Seit Mitte 2009 entsteht im kleinen ostwestfälischen Örtchen Delbrück ein Sportwagen, der Artega GT. Leider geriet man mit dem Serienstart genau in die weltweite Finanzkrise, was heute zu einem Wechsel in der Unternehmensleitung führte. Gründer Klaus Dieter Frers muss sein „Baby“ ziehen lassen und übergibt an die mexikanische Tresalia Capital und den neuen Geschäftsführer Dr. Ing. Wolfgang Ziebart.

Im Jahr 2006 gründete Klaus Dieter Frers die Artega Automobil GmbH & Co. KG im ostwestfälischen Delbrück und machte sich mit einem motivierten Stab von Mitarbeitern daran, einen kleinen Sportwagen aus deutscher Produktion auf Kiel zu legen. Mit an dem Projekt beteiligt waren so bekannte Leute wie der dänische Designer Henrik Fisker, der unter anderem auch schon den BMW Z8 oder den Aston Martin DB9 eingekleidet hat.

Als das Design stand, ging es an die technische Umsetzung des Projektes. Recht schnell fand sich im Volkswagen-Konzern der 3,6 Liter große VR6-Motor mit 300 PS, der zu diesem Zeitpunkt gerade im Passat R36 seine Weltpremiere gefeiert hatte. Man kam überein, dass VW dem Kleinserienhersteller Motoren und Doppelkupplungsgetriebe liefern würde, die für den Einsatz im heckgetriebenen Sportwagen extra umentwickelt wurden, da der Passat R36 über Allradantrieb verfügt.

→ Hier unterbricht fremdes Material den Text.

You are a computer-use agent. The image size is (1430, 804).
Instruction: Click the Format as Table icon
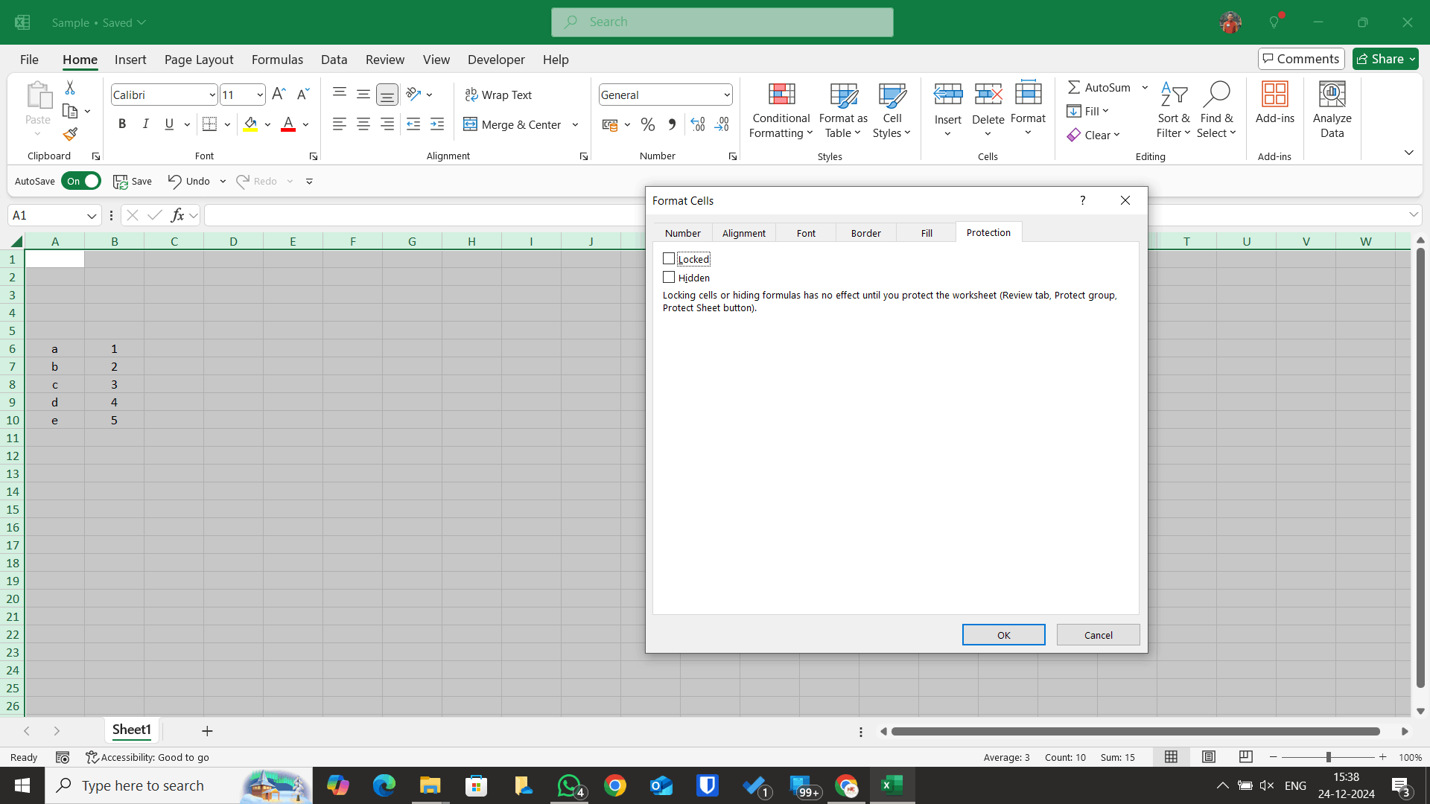(x=842, y=95)
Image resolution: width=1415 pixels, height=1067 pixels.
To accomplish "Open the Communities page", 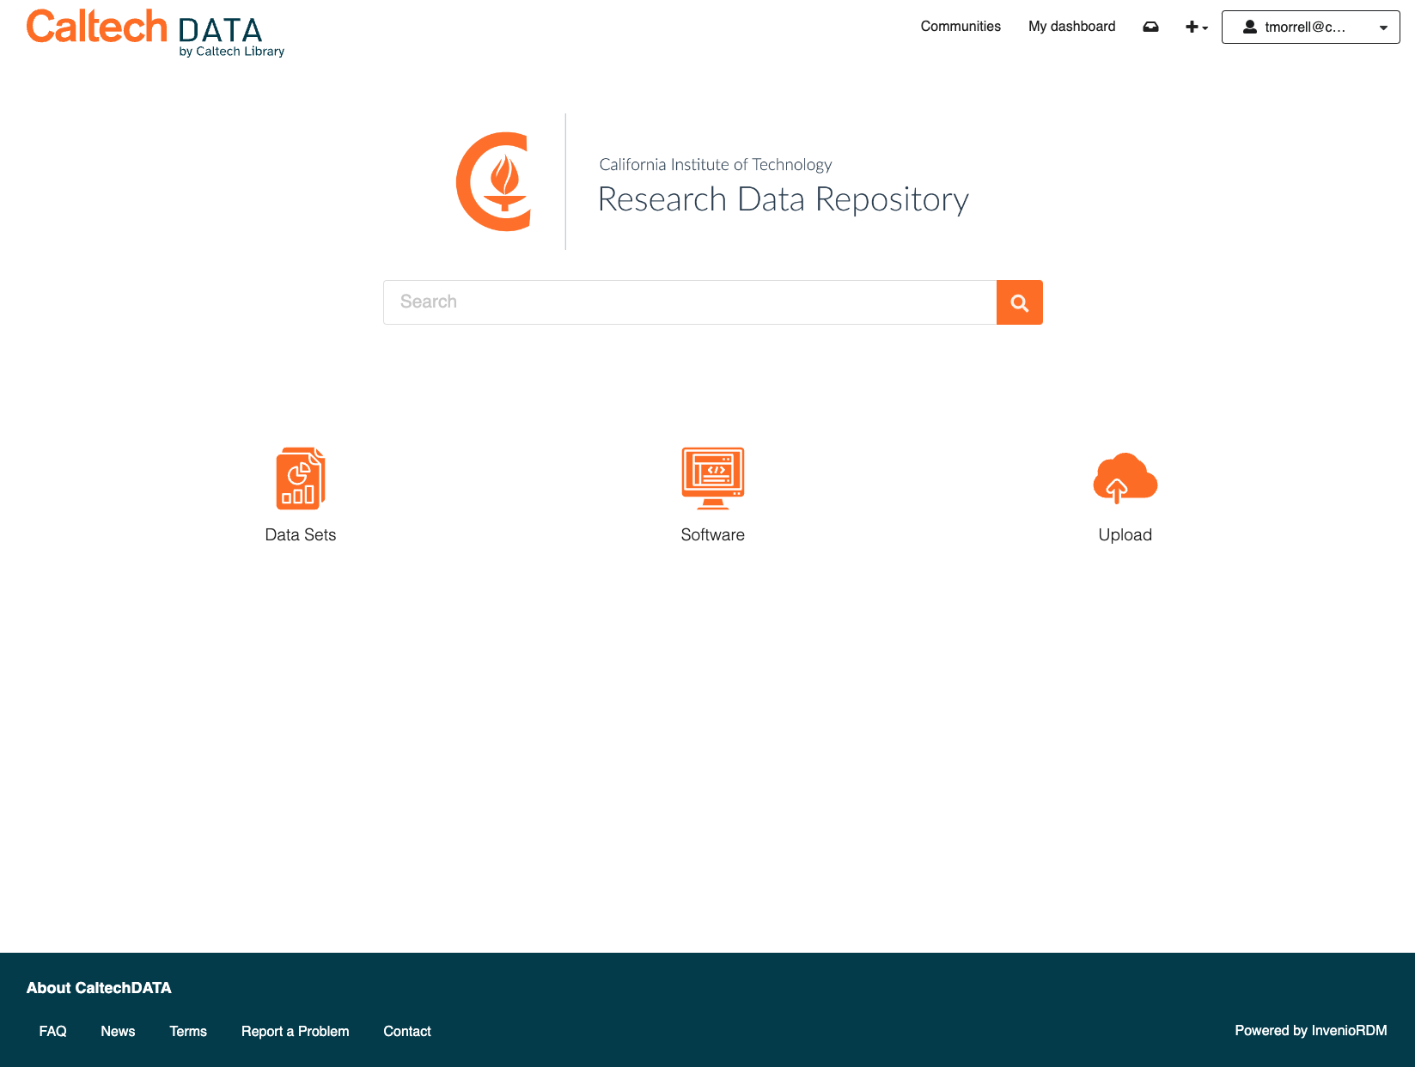I will 961,27.
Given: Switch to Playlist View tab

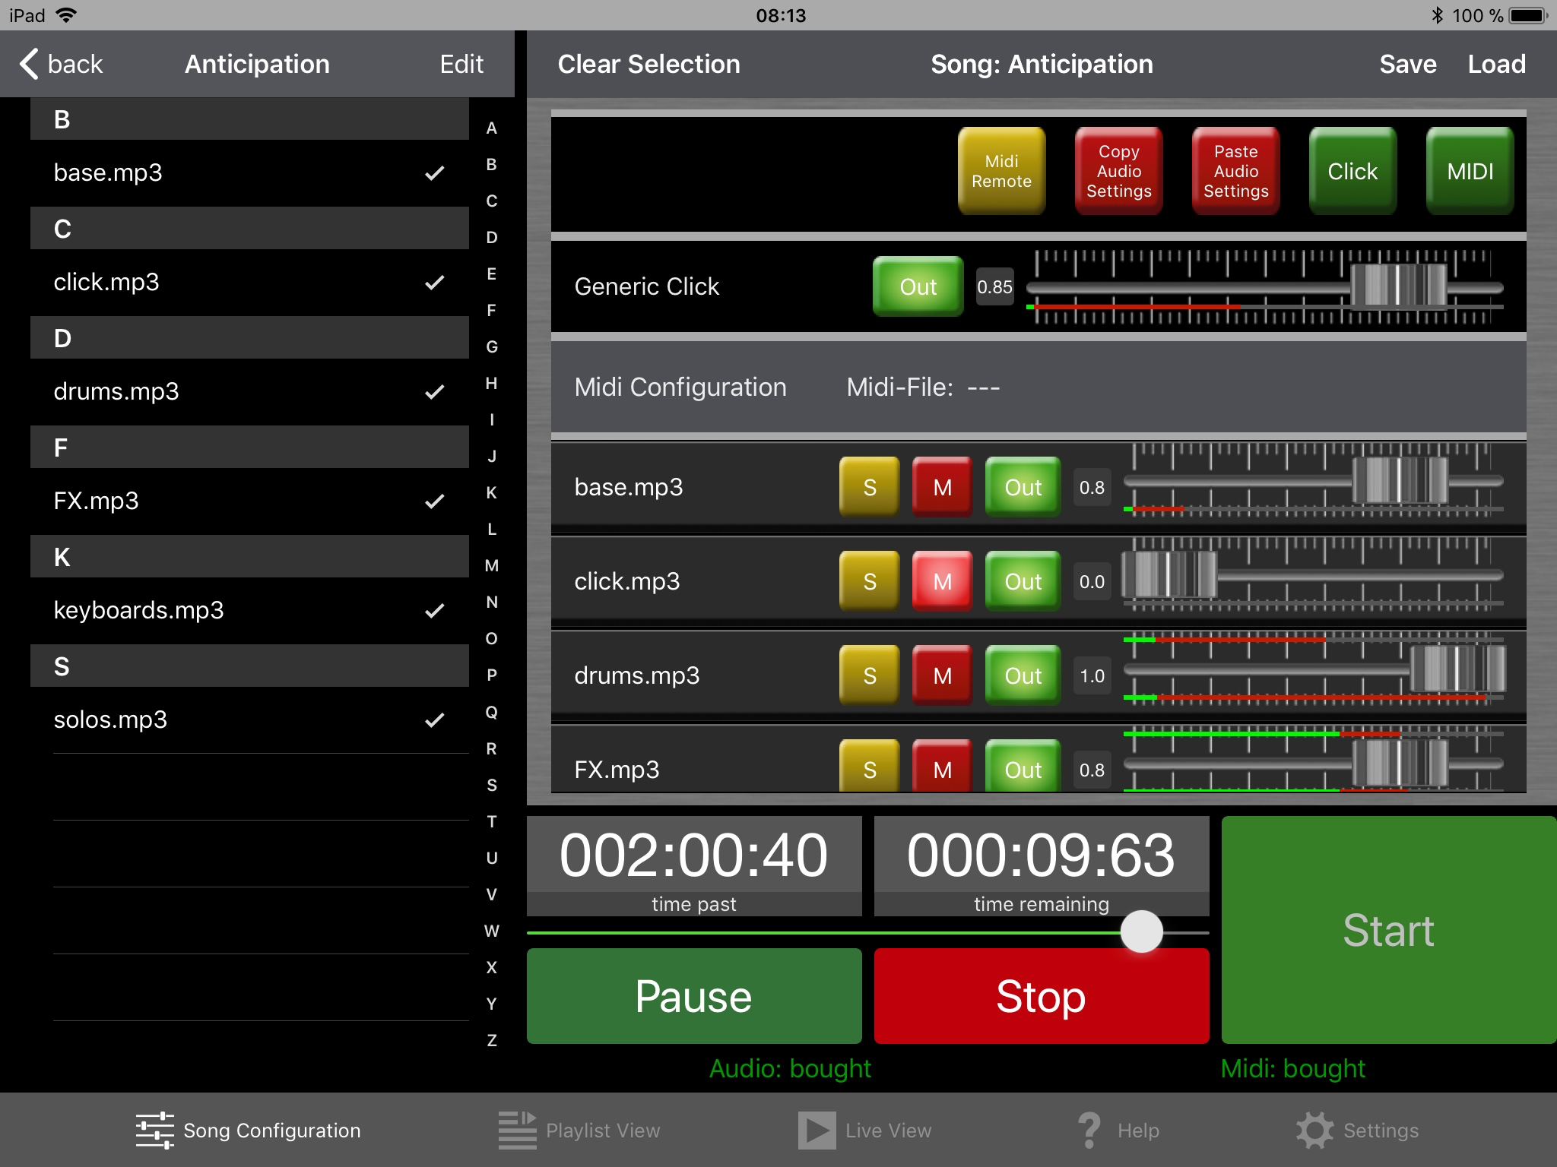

Das Innenraumkonzept übernahm die ebenfalls in Delbrück beheimatete Paragon AG, die hier zeigen wollte und sollte, was so alles möglich ist. So ziert das Cockpit nur ein Rundinstrument, in dem aber Tacho und Drehzahlmesser untergebracht sind. Beide Skalen werden klassisch mit zwei Nadeln angezeigt, die jedoch gegenläufig auf nur einer Welle laufen. Rechts und links neben dem Rundinstrument sitzen Multifunktionsdisplays, in denen sich der Fahrer ganz nach eigenem Belieben Infos einblenden lassen kann, die für ihn von Interesse sind. Von Öldruck und -temperatur über Uhrzeit bis hin zur Stoppuhr ist alles zu erreichen und in der Farbgebung auch noch zu individualisieren. Das Navigationssystem wanderte in den Rückspiegel und alle anderen wichtigen Funktionen auf ein Zentraldisplay in der Mittelkonsole, das ungewöhnlich geneigt ist, aber genau auf diese Weise jegliche Spiegelungen ausschließt. Auch die Fensterheber sind besonders gestaltet. Auf den ersten Blick könnte man von traditionellen Kurbeln ausgehen, die sich bei näherem Hinsehen jedoch als Betätigung der elektrischen Fensterheber entpuppen. Mittels Knopfdruck lässt sich mit dem Heber auf der Fahrerseite auch die Scheibe auf der Beifahrerseite bewegen.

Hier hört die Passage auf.